Problem statement:
Set down every entry once more, character for character.

>>>>

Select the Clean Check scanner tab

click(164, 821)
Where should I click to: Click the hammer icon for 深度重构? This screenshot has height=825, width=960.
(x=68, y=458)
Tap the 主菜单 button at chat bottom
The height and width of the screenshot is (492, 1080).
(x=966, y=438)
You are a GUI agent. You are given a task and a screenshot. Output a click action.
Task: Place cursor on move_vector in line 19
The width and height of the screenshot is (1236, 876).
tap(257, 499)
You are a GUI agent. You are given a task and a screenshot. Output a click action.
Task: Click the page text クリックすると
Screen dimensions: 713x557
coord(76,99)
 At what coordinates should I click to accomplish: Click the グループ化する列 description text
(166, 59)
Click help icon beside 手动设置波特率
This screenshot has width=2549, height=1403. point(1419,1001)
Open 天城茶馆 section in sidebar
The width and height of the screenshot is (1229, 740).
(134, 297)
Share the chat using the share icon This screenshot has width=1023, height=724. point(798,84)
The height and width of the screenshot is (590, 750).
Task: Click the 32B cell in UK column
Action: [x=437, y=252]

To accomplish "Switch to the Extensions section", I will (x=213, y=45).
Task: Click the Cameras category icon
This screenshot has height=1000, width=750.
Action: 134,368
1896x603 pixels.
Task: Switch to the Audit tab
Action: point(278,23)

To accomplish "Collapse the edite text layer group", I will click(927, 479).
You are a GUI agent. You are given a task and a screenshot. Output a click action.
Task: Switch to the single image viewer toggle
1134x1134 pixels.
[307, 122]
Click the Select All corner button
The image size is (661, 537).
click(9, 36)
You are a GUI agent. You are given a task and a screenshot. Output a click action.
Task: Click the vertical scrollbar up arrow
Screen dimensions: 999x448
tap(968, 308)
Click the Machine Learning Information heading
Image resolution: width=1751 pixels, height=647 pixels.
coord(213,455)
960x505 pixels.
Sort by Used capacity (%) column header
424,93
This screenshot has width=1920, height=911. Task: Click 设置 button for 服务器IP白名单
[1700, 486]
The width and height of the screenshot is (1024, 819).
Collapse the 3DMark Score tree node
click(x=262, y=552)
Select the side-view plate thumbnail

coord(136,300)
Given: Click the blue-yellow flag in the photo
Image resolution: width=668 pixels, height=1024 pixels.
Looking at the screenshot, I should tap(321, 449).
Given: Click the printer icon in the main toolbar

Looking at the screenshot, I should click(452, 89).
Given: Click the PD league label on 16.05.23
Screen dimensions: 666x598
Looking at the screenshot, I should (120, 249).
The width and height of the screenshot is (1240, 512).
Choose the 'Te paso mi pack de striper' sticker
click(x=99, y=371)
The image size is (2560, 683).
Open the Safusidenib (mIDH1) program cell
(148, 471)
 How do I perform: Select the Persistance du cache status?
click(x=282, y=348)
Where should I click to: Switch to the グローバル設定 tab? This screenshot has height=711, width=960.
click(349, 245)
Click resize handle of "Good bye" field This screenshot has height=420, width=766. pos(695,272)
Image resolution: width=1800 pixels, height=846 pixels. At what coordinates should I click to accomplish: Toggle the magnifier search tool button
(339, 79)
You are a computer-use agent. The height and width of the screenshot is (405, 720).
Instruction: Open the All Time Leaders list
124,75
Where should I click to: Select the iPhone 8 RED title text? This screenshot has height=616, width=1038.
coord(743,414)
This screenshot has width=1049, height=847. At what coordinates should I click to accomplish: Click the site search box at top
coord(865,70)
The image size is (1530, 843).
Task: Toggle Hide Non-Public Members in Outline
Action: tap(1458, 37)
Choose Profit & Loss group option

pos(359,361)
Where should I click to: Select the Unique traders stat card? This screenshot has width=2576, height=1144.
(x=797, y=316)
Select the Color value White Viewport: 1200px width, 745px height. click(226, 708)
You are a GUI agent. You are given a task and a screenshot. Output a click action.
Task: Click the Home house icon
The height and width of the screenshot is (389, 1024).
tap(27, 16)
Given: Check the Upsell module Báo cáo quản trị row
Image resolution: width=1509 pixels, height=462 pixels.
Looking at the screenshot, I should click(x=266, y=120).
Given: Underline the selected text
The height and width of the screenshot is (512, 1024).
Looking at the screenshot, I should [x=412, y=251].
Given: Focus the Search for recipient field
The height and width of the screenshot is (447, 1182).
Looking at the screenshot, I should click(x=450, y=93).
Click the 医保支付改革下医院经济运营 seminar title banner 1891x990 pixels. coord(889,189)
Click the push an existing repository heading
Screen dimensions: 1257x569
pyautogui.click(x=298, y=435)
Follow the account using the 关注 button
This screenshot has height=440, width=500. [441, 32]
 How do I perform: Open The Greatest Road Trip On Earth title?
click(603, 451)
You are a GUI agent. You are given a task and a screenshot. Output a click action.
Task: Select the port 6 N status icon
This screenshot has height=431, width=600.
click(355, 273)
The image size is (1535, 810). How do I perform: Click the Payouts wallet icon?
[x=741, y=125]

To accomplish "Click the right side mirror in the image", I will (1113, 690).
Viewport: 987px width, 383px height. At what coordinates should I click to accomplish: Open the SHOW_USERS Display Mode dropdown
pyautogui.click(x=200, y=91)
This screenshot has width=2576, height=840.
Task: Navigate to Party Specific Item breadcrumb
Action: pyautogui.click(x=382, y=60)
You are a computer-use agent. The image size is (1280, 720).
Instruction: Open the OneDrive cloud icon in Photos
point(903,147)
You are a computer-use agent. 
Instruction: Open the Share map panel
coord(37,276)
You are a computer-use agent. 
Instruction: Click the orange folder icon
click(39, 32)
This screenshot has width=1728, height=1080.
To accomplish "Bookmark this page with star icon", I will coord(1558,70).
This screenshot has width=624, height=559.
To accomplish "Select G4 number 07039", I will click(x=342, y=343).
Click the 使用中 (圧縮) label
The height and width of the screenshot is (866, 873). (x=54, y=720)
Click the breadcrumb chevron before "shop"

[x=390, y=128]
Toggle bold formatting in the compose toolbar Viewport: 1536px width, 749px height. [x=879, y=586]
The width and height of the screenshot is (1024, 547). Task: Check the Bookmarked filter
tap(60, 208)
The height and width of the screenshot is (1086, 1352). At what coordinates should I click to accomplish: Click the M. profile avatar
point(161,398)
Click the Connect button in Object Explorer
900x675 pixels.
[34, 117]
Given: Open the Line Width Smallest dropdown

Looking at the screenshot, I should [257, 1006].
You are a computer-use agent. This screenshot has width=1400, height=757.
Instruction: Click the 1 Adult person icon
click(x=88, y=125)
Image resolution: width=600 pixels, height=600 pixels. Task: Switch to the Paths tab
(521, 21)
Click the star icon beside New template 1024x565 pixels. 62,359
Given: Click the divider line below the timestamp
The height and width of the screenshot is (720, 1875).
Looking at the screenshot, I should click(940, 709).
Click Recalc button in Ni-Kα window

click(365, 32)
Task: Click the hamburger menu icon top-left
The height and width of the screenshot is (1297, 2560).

<<<<

Answer section:
Select the Clean Check scanner tab

click(164, 821)
Where should I click to: Click the hammer icon for 深度重构? This screenshot has height=825, width=960.
(x=68, y=458)
Tap the 主菜单 button at chat bottom
The height and width of the screenshot is (492, 1080).
(x=966, y=438)
You are a GUI agent. You are given a task and a screenshot. Output a click action.
Task: Place cursor on move_vector in line 19
The width and height of the screenshot is (1236, 876).
tap(257, 499)
You are a GUI agent. You are given a task and a screenshot. Output a click action.
Task: Click the page text クリックすると
Screen dimensions: 713x557
coord(76,99)
 At what coordinates should I click to accomplish: Click the グループ化する列 description text
(166, 59)
Click help icon beside 手动设置波特率
This screenshot has width=2549, height=1403. point(1419,1001)
Open 天城茶馆 section in sidebar
The width and height of the screenshot is (1229, 740).
(134, 297)
Share the chat using the share icon This screenshot has width=1023, height=724. point(798,84)
The height and width of the screenshot is (590, 750).
Task: Click the 32B cell in UK column
Action: [x=437, y=252]

To accomplish "Switch to the Extensions section", I will (x=213, y=45).
Task: Click the Cameras category icon
This screenshot has height=1000, width=750.
Action: 134,368
1896x603 pixels.
Task: Switch to the Audit tab
Action: point(278,23)

To accomplish "Collapse the edite text layer group", I will click(927, 479).
You are a GUI agent. You are given a task and a screenshot. Output a click action.
Task: Switch to the single image viewer toggle
1134x1134 pixels.
[307, 122]
Click the Select All corner button
The image size is (661, 537).
click(9, 36)
You are a GUI agent. You are given a task and a screenshot. Output a click action.
Task: Click the vertical scrollbar up arrow
Screen dimensions: 999x448
tap(968, 308)
Click the Machine Learning Information heading
Image resolution: width=1751 pixels, height=647 pixels.
coord(213,455)
960x505 pixels.
Sort by Used capacity (%) column header
424,93
This screenshot has width=1920, height=911. Task: Click 设置 button for 服务器IP白名单
[1700, 486]
The width and height of the screenshot is (1024, 819).
Collapse the 3DMark Score tree node
click(x=262, y=552)
Select the side-view plate thumbnail

coord(136,300)
Given: Click the blue-yellow flag in the photo
Image resolution: width=668 pixels, height=1024 pixels.
Looking at the screenshot, I should tap(321, 449).
Given: Click the printer icon in the main toolbar

Looking at the screenshot, I should click(452, 89).
Given: Click the PD league label on 16.05.23
Screen dimensions: 666x598
Looking at the screenshot, I should (120, 249).
The width and height of the screenshot is (1240, 512).
Choose the 'Te paso mi pack de striper' sticker
click(x=99, y=371)
The image size is (2560, 683).
Open the Safusidenib (mIDH1) program cell
(148, 471)
 How do I perform: Select the Persistance du cache status?
click(x=282, y=348)
Where should I click to: Switch to the グローバル設定 tab? This screenshot has height=711, width=960.
click(349, 245)
Click resize handle of "Good bye" field This screenshot has height=420, width=766. pos(695,272)
Image resolution: width=1800 pixels, height=846 pixels. At what coordinates should I click to accomplish: Toggle the magnifier search tool button
(339, 79)
You are a computer-use agent. The height and width of the screenshot is (405, 720).
Instruction: Open the All Time Leaders list
124,75
Where should I click to: Select the iPhone 8 RED title text? This screenshot has height=616, width=1038.
coord(743,414)
This screenshot has width=1049, height=847. At what coordinates should I click to accomplish: Click the site search box at top
coord(865,70)
The image size is (1530, 843).
Task: Toggle Hide Non-Public Members in Outline
Action: tap(1458, 37)
Choose Profit & Loss group option

pos(359,361)
Where should I click to: Select the Unique traders stat card? This screenshot has width=2576, height=1144.
(x=797, y=316)
Select the Color value White Viewport: 1200px width, 745px height. click(226, 708)
You are a GUI agent. You are given a task and a screenshot. Output a click action.
Task: Click the Home house icon
The height and width of the screenshot is (389, 1024).
tap(27, 16)
Given: Check the Upsell module Báo cáo quản trị row
Image resolution: width=1509 pixels, height=462 pixels.
Looking at the screenshot, I should click(x=266, y=120).
Given: Underline the selected text
The height and width of the screenshot is (512, 1024).
Looking at the screenshot, I should [x=412, y=251].
Given: Focus the Search for recipient field
The height and width of the screenshot is (447, 1182).
Looking at the screenshot, I should click(x=450, y=93).
Click the 医保支付改革下医院经济运营 seminar title banner 1891x990 pixels. coord(889,189)
Click the push an existing repository heading
Screen dimensions: 1257x569
pyautogui.click(x=298, y=435)
Follow the account using the 关注 button
This screenshot has height=440, width=500. [441, 32]
 How do I perform: Open The Greatest Road Trip On Earth title?
click(603, 451)
You are a GUI agent. You are given a task and a screenshot. Output a click action.
Task: Select the port 6 N status icon
This screenshot has height=431, width=600.
click(355, 273)
The image size is (1535, 810). How do I perform: Click the Payouts wallet icon?
[x=741, y=125]

To accomplish "Click the right side mirror in the image", I will (1113, 690).
Viewport: 987px width, 383px height. At what coordinates should I click to accomplish: Open the SHOW_USERS Display Mode dropdown
pyautogui.click(x=200, y=91)
This screenshot has width=2576, height=840.
Task: Navigate to Party Specific Item breadcrumb
Action: pyautogui.click(x=382, y=60)
You are a computer-use agent. The image size is (1280, 720).
Instruction: Open the OneDrive cloud icon in Photos
point(903,147)
You are a computer-use agent. 
Instruction: Open the Share map panel
coord(37,276)
You are a computer-use agent. 
Instruction: Click the orange folder icon
click(39, 32)
This screenshot has width=1728, height=1080.
To accomplish "Bookmark this page with star icon", I will coord(1558,70).
This screenshot has width=624, height=559.
To accomplish "Select G4 number 07039", I will click(x=342, y=343).
Click the 使用中 (圧縮) label
The height and width of the screenshot is (866, 873). (x=54, y=720)
Click the breadcrumb chevron before "shop"

[x=390, y=128]
Toggle bold formatting in the compose toolbar Viewport: 1536px width, 749px height. [x=879, y=586]
The width and height of the screenshot is (1024, 547). Task: Check the Bookmarked filter
tap(60, 208)
The height and width of the screenshot is (1086, 1352). At what coordinates should I click to accomplish: Click the M. profile avatar
point(161,398)
Click the Connect button in Object Explorer
900x675 pixels.
[34, 117]
Given: Open the Line Width Smallest dropdown

Looking at the screenshot, I should [257, 1006].
You are a computer-use agent. This screenshot has width=1400, height=757.
Instruction: Click the 1 Adult person icon
click(x=88, y=125)
Image resolution: width=600 pixels, height=600 pixels. Task: Switch to the Paths tab
(521, 21)
Click the star icon beside New template 1024x565 pixels. 62,359
Given: Click the divider line below the timestamp
The height and width of the screenshot is (720, 1875).
Looking at the screenshot, I should click(940, 709).
Click Recalc button in Ni-Kα window

click(365, 32)
Task: Click the hamburger menu icon top-left
The height and width of the screenshot is (1297, 2560).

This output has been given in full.